• **EXERCISE**: With pictures omitted, copy exactly every line from the one that contains "This screenshot has height=403, width=1137." to the end of the listing below.

• **DATASET EXTRACT**:
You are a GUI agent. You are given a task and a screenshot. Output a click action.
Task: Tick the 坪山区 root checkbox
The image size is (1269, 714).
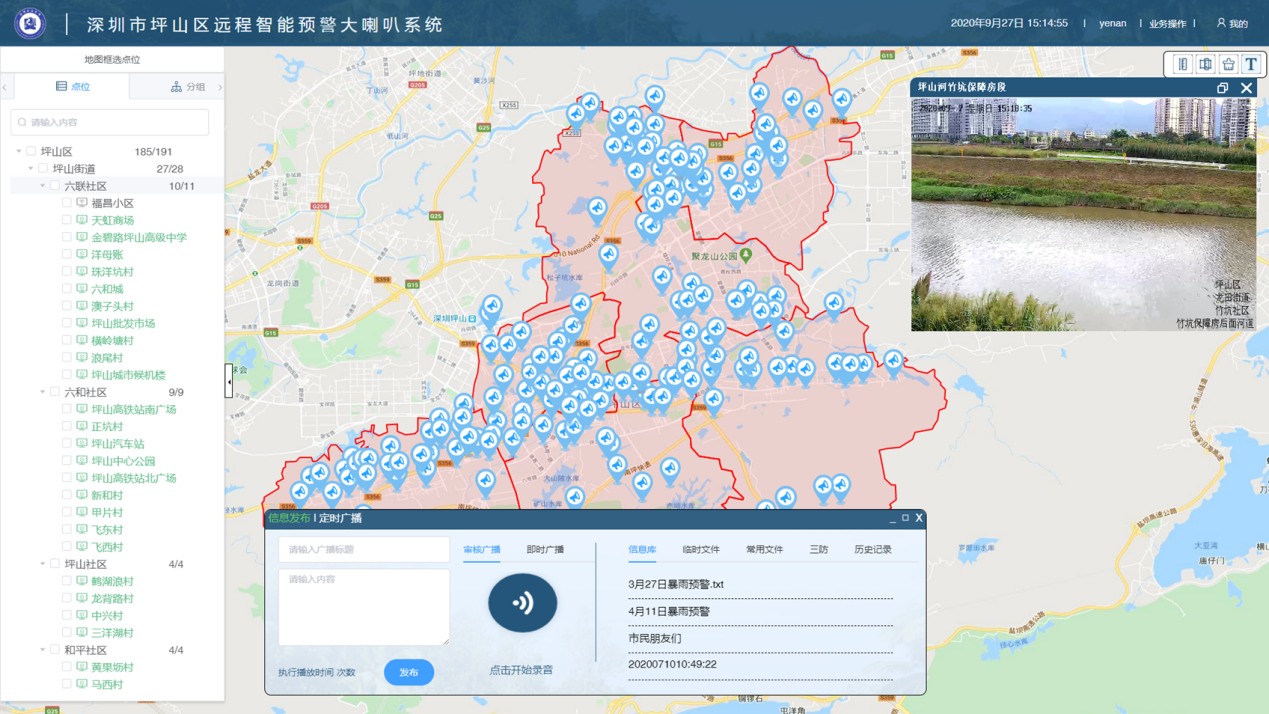tap(31, 152)
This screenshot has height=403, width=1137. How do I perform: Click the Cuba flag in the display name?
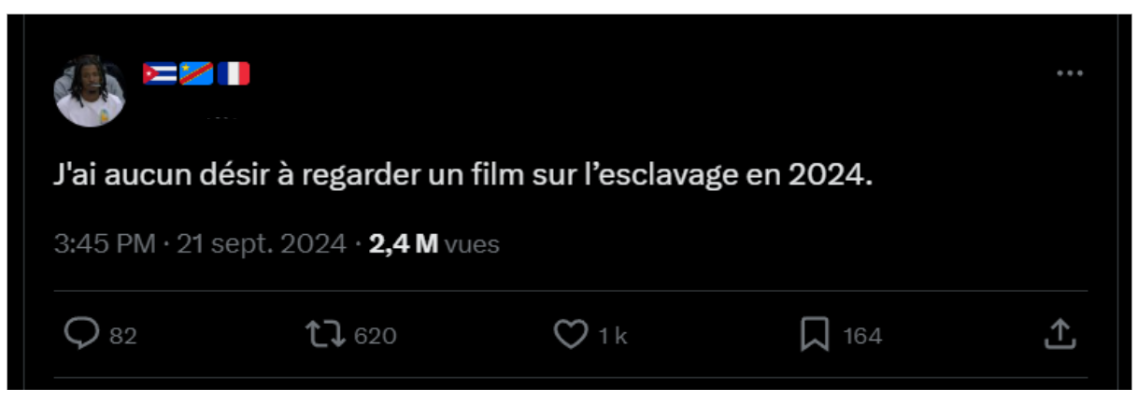pyautogui.click(x=160, y=74)
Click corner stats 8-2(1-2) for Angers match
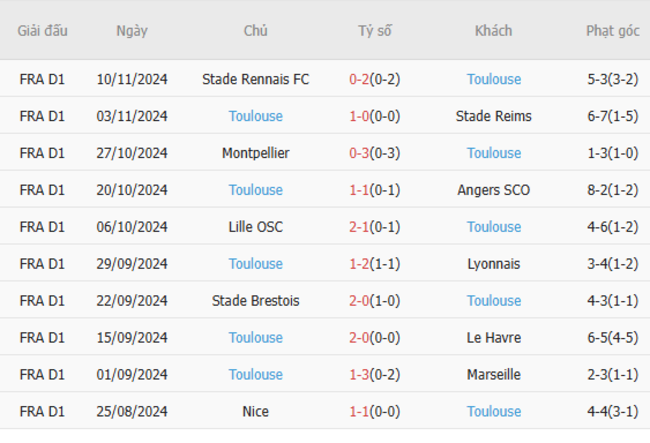650x443 pixels. 613,190
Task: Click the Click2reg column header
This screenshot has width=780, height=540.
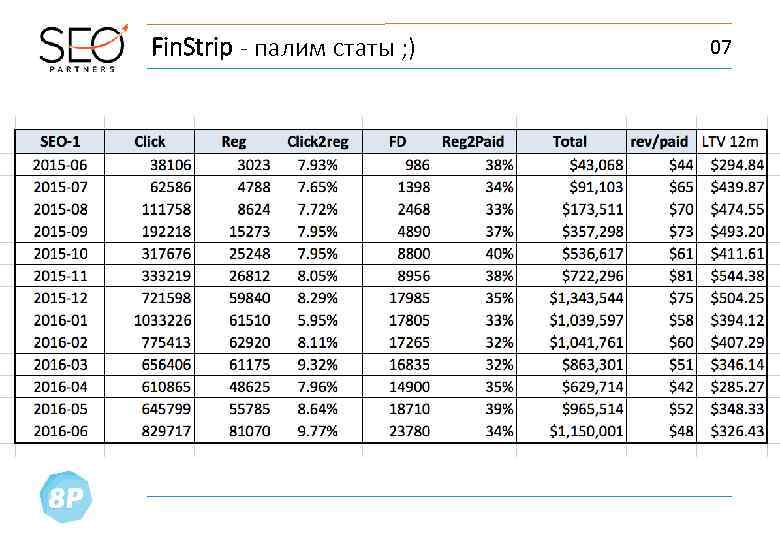Action: pos(317,142)
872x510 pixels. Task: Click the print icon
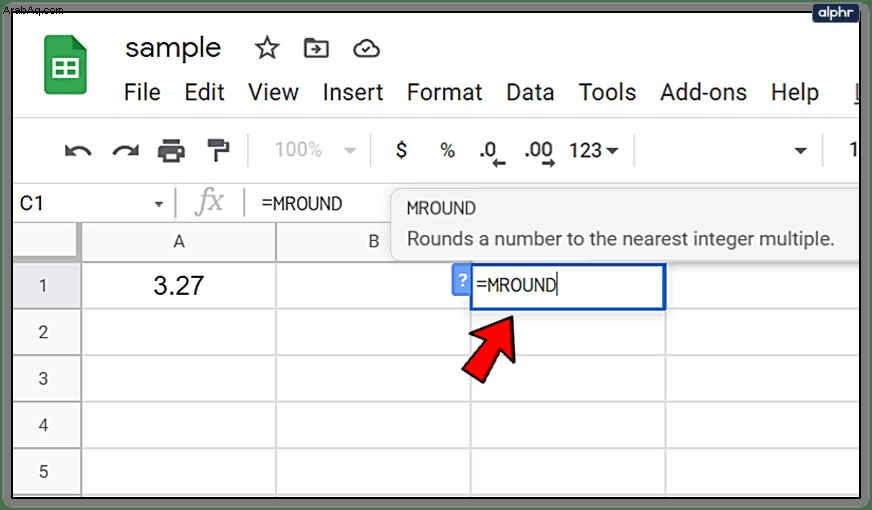[171, 151]
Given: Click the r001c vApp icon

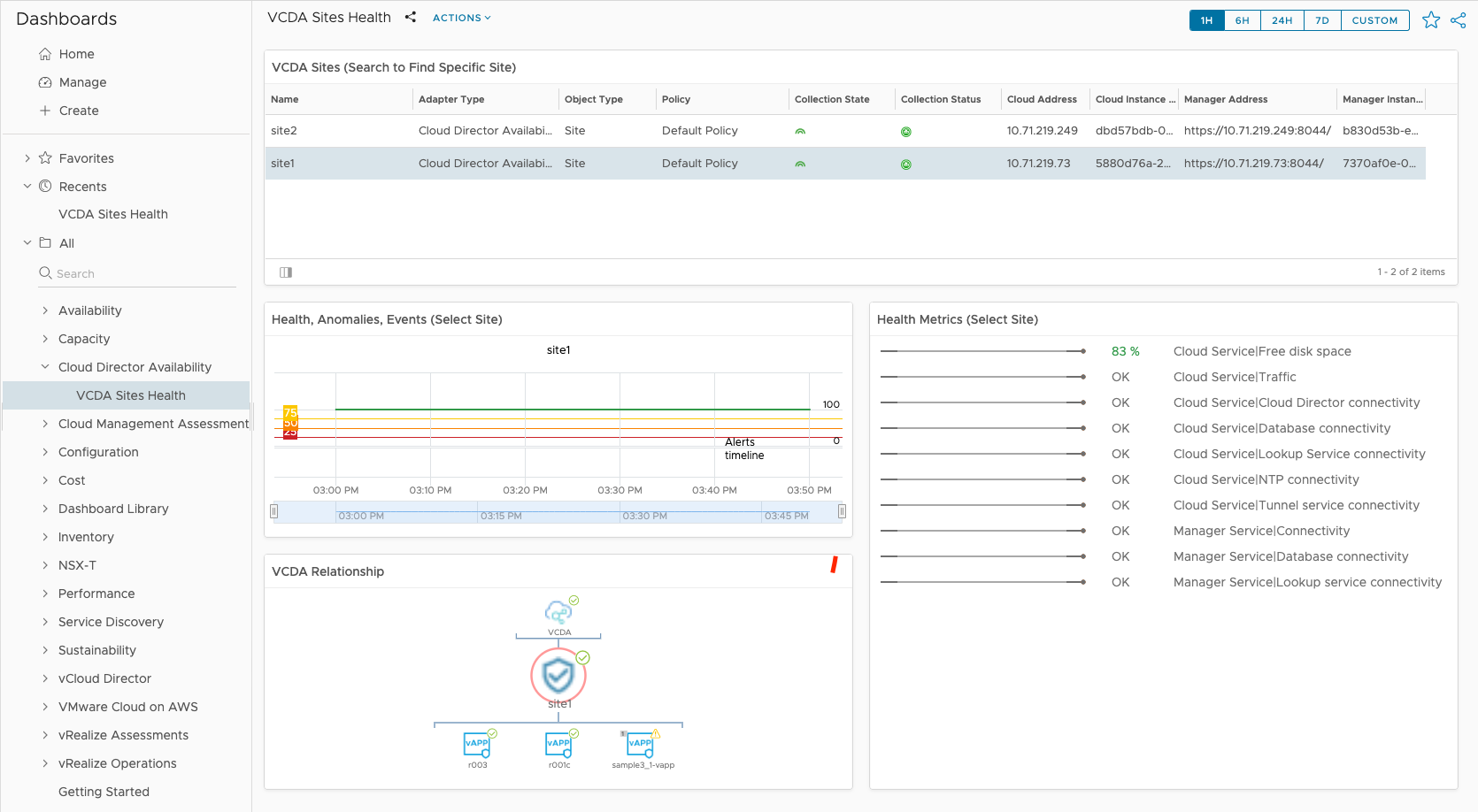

• **EXERCISE SOLUTION**:
This screenshot has height=403, width=1137. How do I perform: Click the Cuba flag in the display name?
pyautogui.click(x=160, y=74)
Click corner stats 8-2(1-2) for Angers match
650x443 pixels. 613,190
Task: Click the Click2reg column header
This screenshot has width=780, height=540.
Action: pos(317,142)
872x510 pixels. Task: Click the print icon
[171, 151]
Given: Click the r001c vApp icon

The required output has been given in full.